Marijuana legalization study legislation failed in Illinois, New Hampshire and Wyoming. On the other end of the political spectrum, a Maine measure failed that would have prohibited localities from referendums to legalize recreational use of marijuana.
There are two initiative-and-referendum efforts underway to get a marijuana legalization question in front of Mississippi voters.
The first one is Initiative 48, sponsored by Kelly Jacobs of Hernando, which would put the question on the ballot: “Should the use, cultivation, and sale of cannabis and industrial hemp be legalized for persons 21 years or older?”
The proposed ballot summary for the initiative reads as follows: “Initiative Measure No. 48 would legalize the use, cultivation and sale of cannabis and industrial hemp. Cannabis related crimes would be punished in a manner similar to, or to a lesser degree, than alcohol related crimes. Cannabis sales would be taxed 7 percent. Cannabis sold for medical purposes and industrial hemp would be exempt from taxation. The governor would be required to pardon persons convicted of non-violent cannabis crimes against the state of Mississippi.”

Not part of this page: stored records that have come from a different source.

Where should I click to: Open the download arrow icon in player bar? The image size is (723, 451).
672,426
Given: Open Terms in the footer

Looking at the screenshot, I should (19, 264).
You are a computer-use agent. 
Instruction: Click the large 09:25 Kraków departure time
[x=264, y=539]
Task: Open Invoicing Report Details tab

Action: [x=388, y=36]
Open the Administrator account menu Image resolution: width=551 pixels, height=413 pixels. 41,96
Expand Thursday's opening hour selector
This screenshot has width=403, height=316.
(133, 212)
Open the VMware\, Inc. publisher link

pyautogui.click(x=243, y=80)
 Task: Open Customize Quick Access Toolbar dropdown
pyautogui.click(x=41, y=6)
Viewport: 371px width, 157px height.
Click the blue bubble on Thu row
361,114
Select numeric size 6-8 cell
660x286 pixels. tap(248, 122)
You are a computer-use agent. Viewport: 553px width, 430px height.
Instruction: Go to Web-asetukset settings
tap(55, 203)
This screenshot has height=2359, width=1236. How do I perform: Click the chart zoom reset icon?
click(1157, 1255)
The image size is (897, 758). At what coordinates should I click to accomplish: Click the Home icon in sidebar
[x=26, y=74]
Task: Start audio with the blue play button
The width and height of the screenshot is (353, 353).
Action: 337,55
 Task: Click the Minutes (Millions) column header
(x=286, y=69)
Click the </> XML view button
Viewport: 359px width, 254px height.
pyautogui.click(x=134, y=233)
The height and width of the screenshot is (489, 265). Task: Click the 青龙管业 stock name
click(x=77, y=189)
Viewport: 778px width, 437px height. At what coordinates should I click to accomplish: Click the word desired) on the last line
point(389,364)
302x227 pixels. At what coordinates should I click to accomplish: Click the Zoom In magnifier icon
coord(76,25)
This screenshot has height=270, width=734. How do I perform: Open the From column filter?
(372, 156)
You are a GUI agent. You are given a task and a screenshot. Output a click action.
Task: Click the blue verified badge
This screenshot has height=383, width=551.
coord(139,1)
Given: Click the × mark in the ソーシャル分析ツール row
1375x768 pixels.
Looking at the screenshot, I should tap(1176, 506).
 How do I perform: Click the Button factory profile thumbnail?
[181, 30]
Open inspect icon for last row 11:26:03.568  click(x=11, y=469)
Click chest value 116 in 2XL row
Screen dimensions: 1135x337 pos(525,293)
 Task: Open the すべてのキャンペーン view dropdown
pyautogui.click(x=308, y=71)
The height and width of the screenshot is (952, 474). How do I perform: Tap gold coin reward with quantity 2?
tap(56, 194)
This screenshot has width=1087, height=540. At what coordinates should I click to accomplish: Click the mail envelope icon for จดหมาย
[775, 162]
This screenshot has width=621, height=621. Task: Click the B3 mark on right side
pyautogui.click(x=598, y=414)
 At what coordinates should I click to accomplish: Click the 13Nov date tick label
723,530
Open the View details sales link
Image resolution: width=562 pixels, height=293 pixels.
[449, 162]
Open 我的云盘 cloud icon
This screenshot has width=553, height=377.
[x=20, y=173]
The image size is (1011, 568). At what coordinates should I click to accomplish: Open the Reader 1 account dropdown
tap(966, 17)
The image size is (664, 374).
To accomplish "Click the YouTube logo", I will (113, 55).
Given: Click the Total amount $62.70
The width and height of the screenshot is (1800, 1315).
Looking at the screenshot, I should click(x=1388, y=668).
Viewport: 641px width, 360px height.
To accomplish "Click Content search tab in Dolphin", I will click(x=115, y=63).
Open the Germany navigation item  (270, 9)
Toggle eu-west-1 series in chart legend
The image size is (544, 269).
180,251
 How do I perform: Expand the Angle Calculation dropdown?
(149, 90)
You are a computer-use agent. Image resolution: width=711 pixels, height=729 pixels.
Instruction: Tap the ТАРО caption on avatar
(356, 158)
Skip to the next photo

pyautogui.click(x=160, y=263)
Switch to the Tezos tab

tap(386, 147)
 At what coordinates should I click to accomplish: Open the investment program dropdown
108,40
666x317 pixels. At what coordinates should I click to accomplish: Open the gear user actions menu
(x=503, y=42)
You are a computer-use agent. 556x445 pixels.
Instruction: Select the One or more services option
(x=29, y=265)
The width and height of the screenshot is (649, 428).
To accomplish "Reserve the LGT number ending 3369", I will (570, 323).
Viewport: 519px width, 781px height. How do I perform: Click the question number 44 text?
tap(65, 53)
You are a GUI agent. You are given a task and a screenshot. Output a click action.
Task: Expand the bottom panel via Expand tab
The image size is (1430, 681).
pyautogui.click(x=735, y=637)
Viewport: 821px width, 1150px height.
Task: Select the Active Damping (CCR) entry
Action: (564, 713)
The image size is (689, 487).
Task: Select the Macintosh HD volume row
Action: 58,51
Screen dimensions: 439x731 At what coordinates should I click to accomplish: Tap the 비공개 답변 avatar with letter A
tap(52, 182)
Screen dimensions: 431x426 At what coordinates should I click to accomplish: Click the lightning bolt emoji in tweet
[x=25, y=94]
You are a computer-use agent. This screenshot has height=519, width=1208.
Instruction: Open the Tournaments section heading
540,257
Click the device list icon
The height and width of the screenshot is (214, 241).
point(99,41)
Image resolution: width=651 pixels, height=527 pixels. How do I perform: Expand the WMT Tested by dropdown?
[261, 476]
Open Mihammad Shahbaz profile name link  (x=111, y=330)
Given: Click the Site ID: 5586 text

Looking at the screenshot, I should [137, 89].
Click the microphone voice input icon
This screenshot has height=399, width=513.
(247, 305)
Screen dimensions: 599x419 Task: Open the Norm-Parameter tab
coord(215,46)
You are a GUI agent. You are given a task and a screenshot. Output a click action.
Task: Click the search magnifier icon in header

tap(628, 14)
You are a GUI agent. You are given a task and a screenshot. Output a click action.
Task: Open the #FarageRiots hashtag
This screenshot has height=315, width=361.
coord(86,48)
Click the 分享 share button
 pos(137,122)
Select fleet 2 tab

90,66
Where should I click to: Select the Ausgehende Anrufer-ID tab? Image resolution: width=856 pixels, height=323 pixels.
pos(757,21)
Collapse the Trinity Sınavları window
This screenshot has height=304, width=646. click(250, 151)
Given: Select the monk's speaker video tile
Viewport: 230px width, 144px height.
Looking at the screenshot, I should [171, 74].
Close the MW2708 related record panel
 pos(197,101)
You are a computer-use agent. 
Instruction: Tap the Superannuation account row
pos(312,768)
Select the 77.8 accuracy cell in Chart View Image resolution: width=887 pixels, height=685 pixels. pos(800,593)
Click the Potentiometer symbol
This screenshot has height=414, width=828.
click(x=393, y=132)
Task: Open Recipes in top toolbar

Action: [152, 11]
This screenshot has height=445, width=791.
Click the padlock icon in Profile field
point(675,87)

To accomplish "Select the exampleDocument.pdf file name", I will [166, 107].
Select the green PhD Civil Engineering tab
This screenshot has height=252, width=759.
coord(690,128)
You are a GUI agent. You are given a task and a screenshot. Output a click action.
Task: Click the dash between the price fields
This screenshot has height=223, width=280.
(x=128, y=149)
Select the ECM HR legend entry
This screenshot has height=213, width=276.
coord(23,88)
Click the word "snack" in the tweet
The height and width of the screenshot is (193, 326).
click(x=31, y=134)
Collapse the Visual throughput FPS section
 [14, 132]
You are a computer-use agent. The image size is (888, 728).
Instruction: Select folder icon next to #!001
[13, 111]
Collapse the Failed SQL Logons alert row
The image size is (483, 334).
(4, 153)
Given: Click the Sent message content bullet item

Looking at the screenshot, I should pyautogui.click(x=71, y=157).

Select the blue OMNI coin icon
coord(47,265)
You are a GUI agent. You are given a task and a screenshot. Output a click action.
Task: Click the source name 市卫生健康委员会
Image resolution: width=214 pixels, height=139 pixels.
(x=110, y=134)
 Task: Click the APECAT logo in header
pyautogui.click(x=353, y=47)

The second one is Initiative 52, sponsored by Steven Griffin of Laurel, which would put a slightly different question before state voters: “Should the Mississippi Constitution be amended to legalize and tax cannabis pursuant to the Mississippi Cannabis Freedom Act?”
The proposed ballot summary for that initiative reads as follows: “Initiative Measure No. 52 would amend the Mississippi Constitution to include the Mississippi Cannabis Freedom Act (‘the Act’). The Act legalizes cannabis for persons eighteen years of age and older, legalizes cannabis for medical purposes, authorizes the collection of taxes on cannabis, and includes various other definitions and mechanisms for implementation of the Act. For purposes of this measure, ‘cannabis’ means hemp, weed, herd, marijuana, grass, wax, concentrate extract, and hashish.”
Two political action committees, Mississippi Alliance for Cannabis and Team Legalize, have been working statewide to change the state’s pot laws by gathering signatures in support of Initiative 48. Initiatives 48 and 52 supporters were required each to garner the signatures of more than 107,000 registered voters’ on their petitions by Oct. 2, to get the measure on the 2016 ballot.
That deadline was not met. Mississippi was one of eight states with initiative efforts targeting the 2016 elections underway. Since 1972, 23 states and the District of Columbia have either directly voted or seen their legislative bodies adopt law legalizing the possession and use of medical marijuana.
And while not headed to the ballot in 2016, expect the pro-weed initiative efforts in Mississippi to continue in much the same way that it has in the rest of the country. Passing such legislation in this state, well, that’s another matter entirely.